Shares with the highest purchase price are sold first, regardless of when they were purchased.

How it works: Your purchase lots are ordered by cost per share, highest first. When you sell, the most expensive shares are matched first.

Best for:

  • Minimizing capital gains tax
  • Selling appreciated positions while keeping tax liability low
  • Tax-efficient portfolio rebalancing

LOCO (Low Cost)

Shares with the lowest purchase price are sold first.

How it works: Your purchase lots are ordered by cost per share, lowest first. When you sell, the cheapest shares are matched first.

Best for:

  • Years when you have low income and want to realize gains at lower tax rates
  • Resetting cost basis higher on remaining shares
  • Estate planning strategies

Manual (Specific Lot Identification)

Choose exactly which lots to close when selling, giving you complete control over your tax outcome.

How it works: When creating a Sell transaction for a position with existing lots, you can select specific lots using the Transaction lots to close field. The selected lots will be closed first (in the order you select them), before the default cost basis method applies to any remaining quantity.

Best for:

  • Tax-loss harvesting when you want to sell specific underwater lots
  • Realizing long-term vs short-term gains strategically
  • Matching specific lots for wash sale management
  • Any situation where you need precise control over which shares are sold

To use manual lot selection:

  1. Create or edit a Sell transaction
  2. Look for the Transaction lots to close field (appears when selling from an existing position)
  3. Select one or more lots from the dropdown - they're listed by purchase date with remaining quantity
  4. The selected lots will be closed in the order you choose them

ACB (Average Cost Basis)

All shares of the same asset are pooled together at a weighted average cost. Individual lots are not tracked.

How it works:

  • Total cost of all shares รท Total number of shares = Average cost per share
  • When you buy more, the new purchase is averaged into the pool
  • When you sell, the average cost is used for all shares sold

Required in:

  • Canada: ACB is mandatory for most securities. The average is calculated across all accounts.
  • UK: Known as "share pooling" or Section 104 holding. Calculated per account with special same-day and 30-day matching rules.
  • Germany: ACB is used for shares purchased after certain dates.

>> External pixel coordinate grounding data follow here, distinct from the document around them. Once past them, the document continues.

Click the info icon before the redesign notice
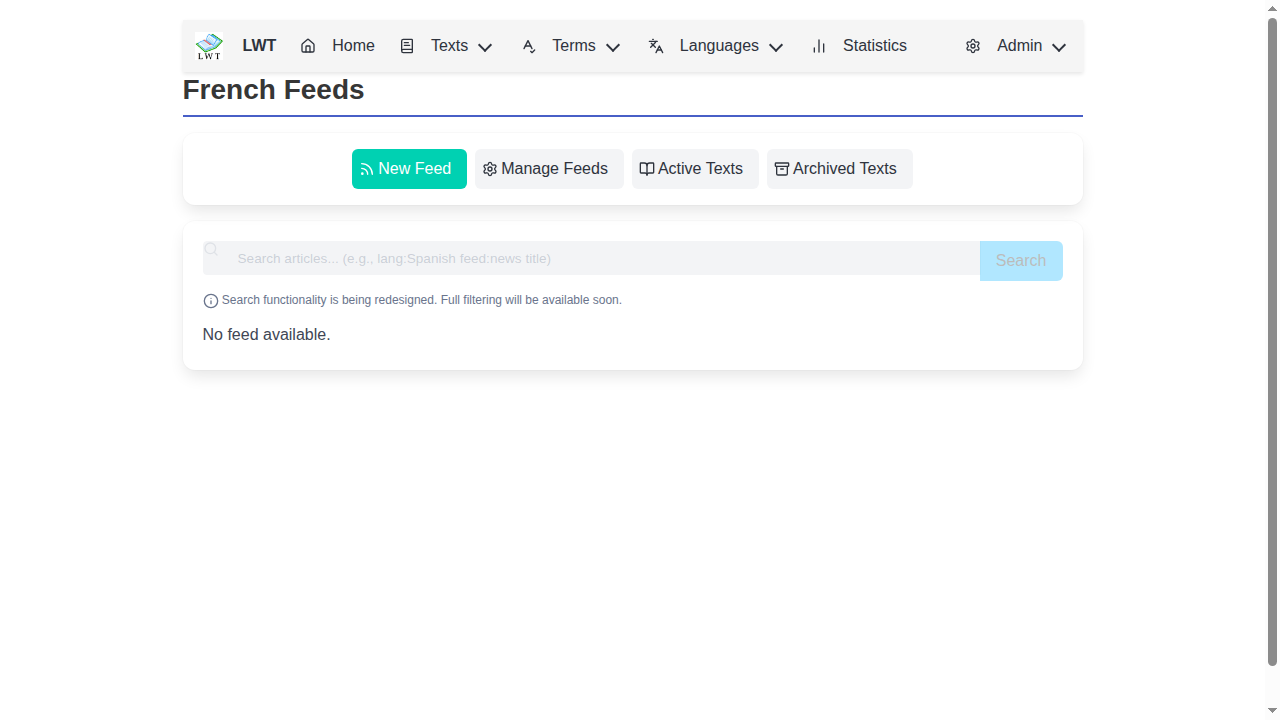(x=210, y=300)
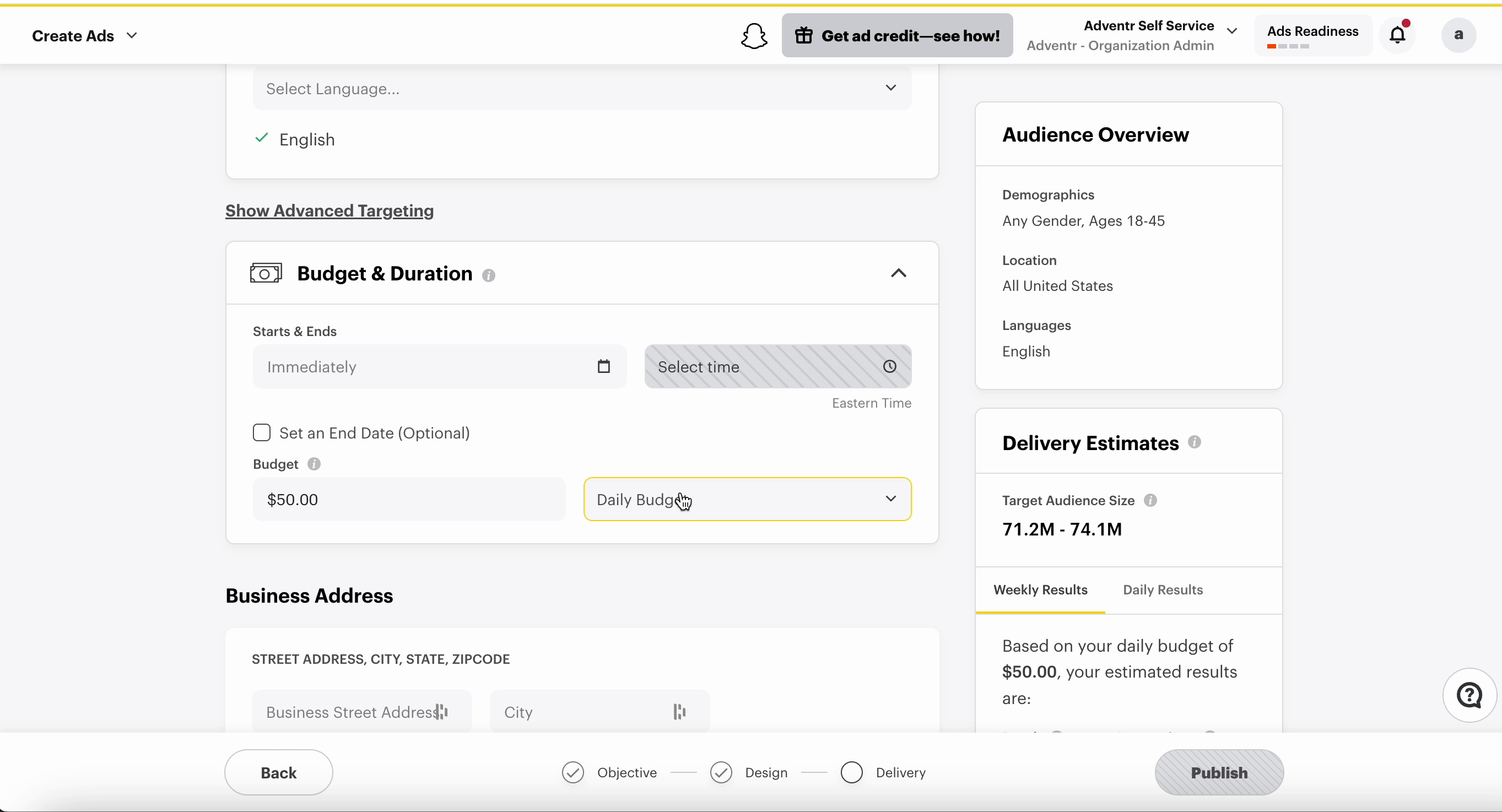The height and width of the screenshot is (812, 1502).
Task: Open the Daily Budget dropdown
Action: (x=747, y=500)
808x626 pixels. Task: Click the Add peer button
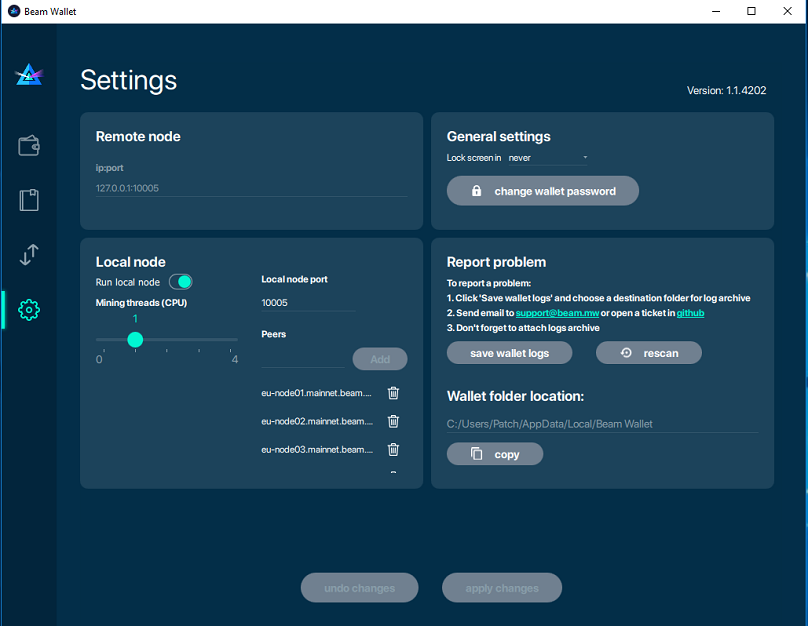tap(380, 359)

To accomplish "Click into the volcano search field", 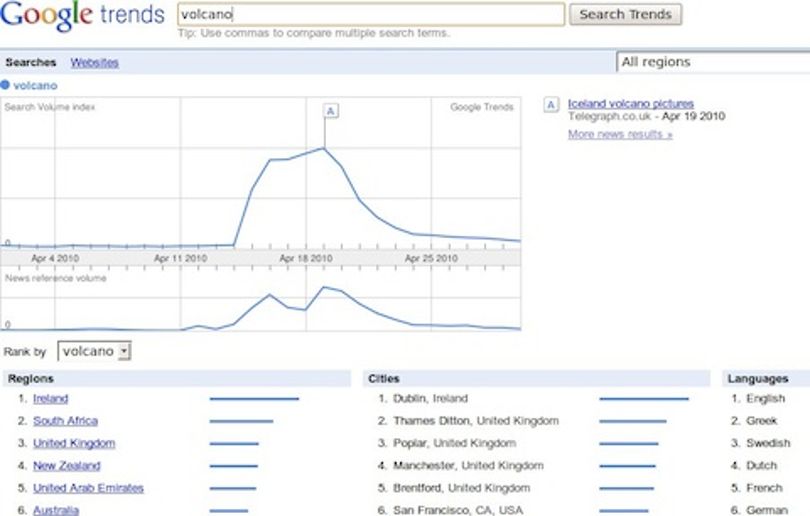I will coord(371,14).
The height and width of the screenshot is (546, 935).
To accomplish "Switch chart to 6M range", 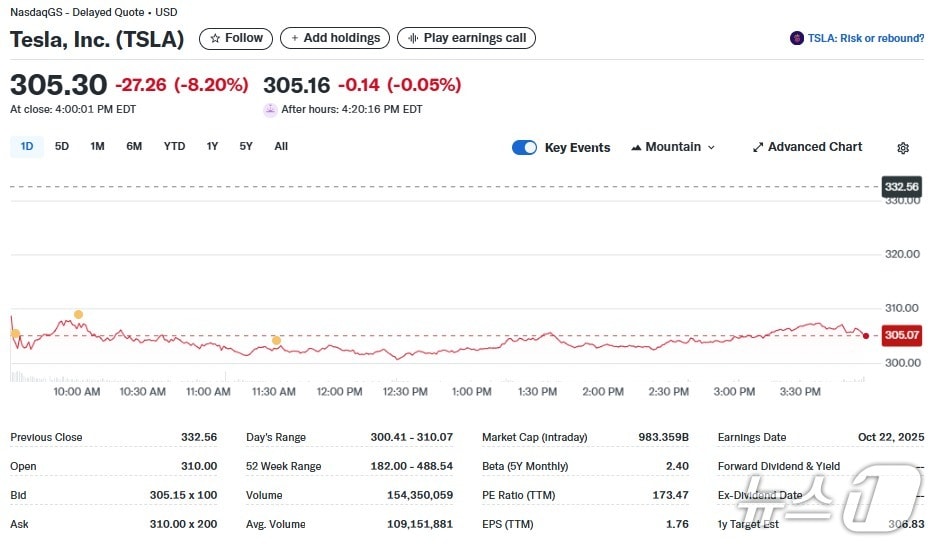I will [x=134, y=146].
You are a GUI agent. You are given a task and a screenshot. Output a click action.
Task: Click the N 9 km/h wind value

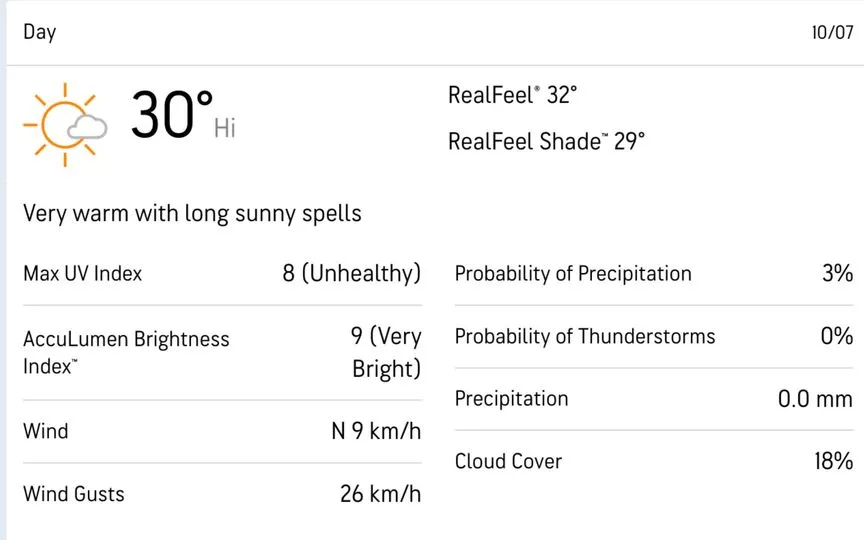click(376, 431)
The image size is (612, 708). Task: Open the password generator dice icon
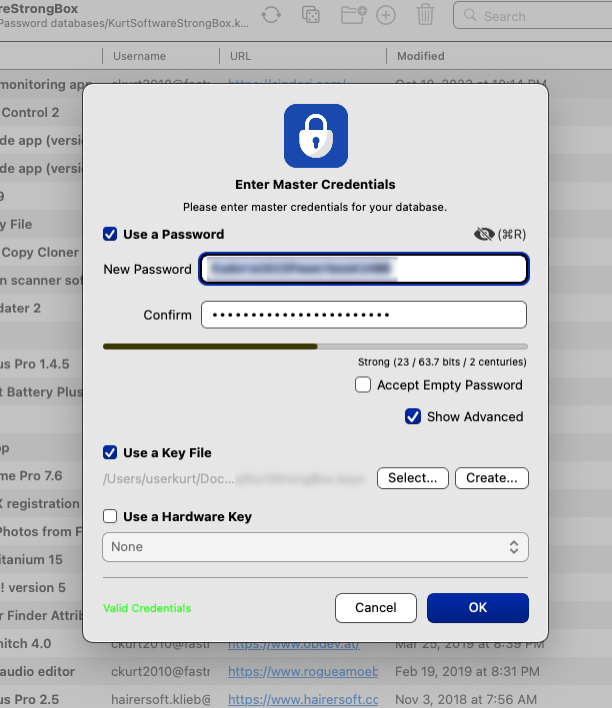coord(311,15)
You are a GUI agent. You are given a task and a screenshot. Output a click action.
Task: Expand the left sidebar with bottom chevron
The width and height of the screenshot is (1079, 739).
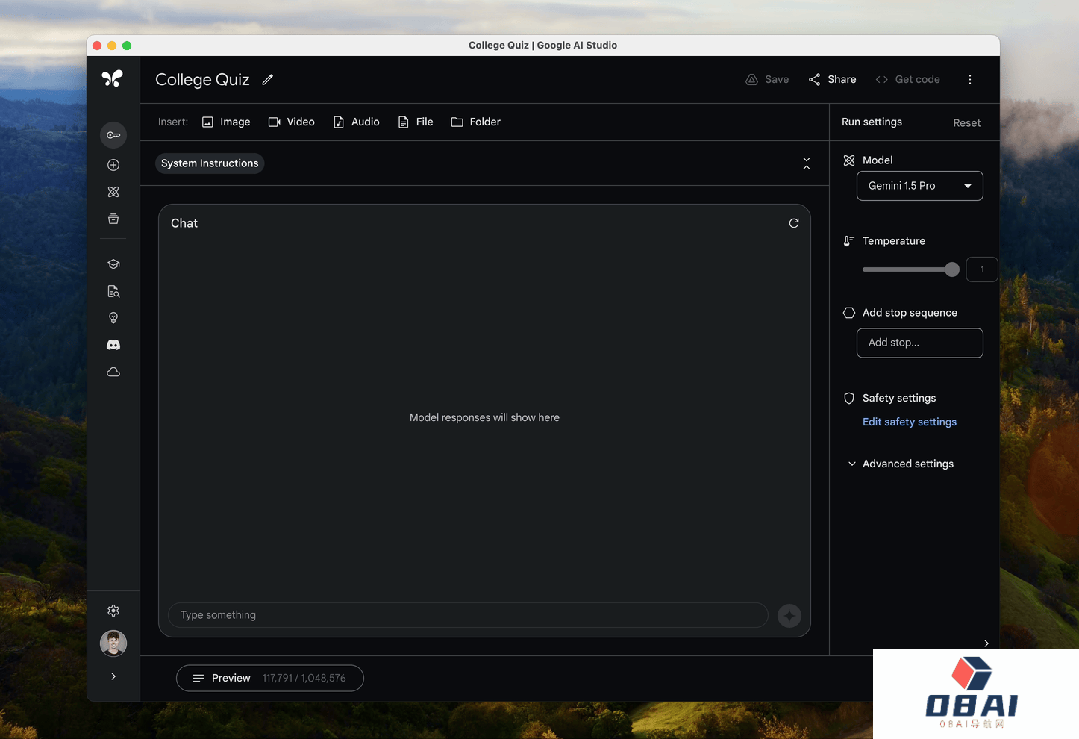point(113,677)
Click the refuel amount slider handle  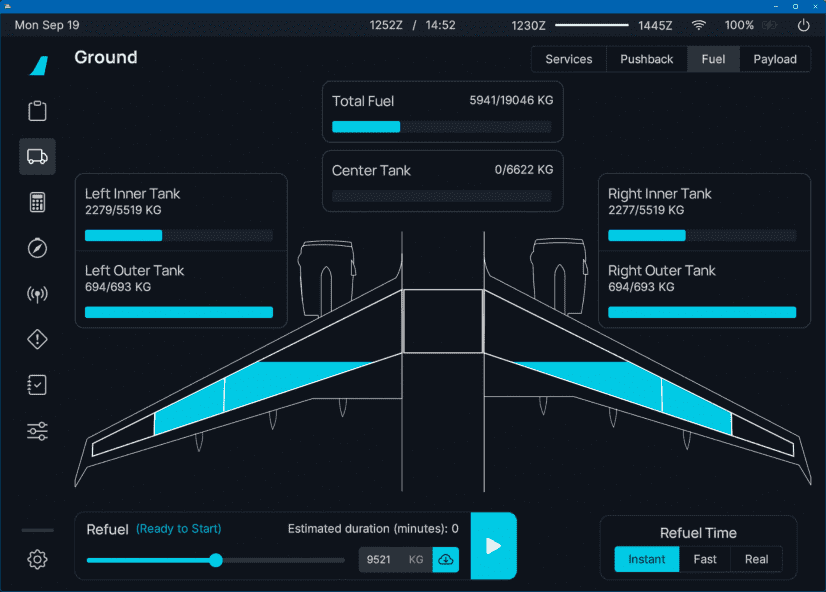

Setting Your Cost Basis Method

You can configure cost basis methods at multiple levels. More specific settings override general ones.

Project Default

The tax preset attached to your accounts determines the default method for tax calculations. Built-in presets use the method required by that jurisdiction.

Per Account

Set a default method for all positions in a specific account:

  1. Go to the Account's settings
  2. Navigate to the Positions tab
  3. Set the Cost basis method

This is useful when you have accounts in different jurisdictions with different requirements.

Per Asset

Set a default method for a specific asset across all accounts:

  1. Open the Asset details
  2. Navigate to the Positions tab
  3. Set the Cost basis method

This is useful for assets with special tax treatment.

Per Position (Account + Asset)

Override the method for a specific asset in a specific account:

  1. Open either the Account or Asset settings
  2. Navigate to the Positions tab
  3. Click Set account or Set asset to add a specific override
  4. Configure the Cost basis method for that combination

Cost Basis in Reports

Taxable Income Report

The Taxable Income Report shows closed positions with their expense (cost basis), revenue (sale proceeds), and income (gain/loss). The cost basis shown reflects your chosen method.

When grouped by Transaction Lot, you can see exactly which purchase lots were matched against each sale - helpful for verifying the correct method was applied.

Taxes Due Report

The Taxes Due Report calculates taxes based on your tax preset rules. The cost basis method affects the expense value available in your preset's statements.

For ACB presets, the expense reflects the average cost at the time of sale rather than specific lot costs.

Changing Methods

If you change your cost basis method, Capitally will recalculate all historical position unit pairings. This may change your historical gains/losses.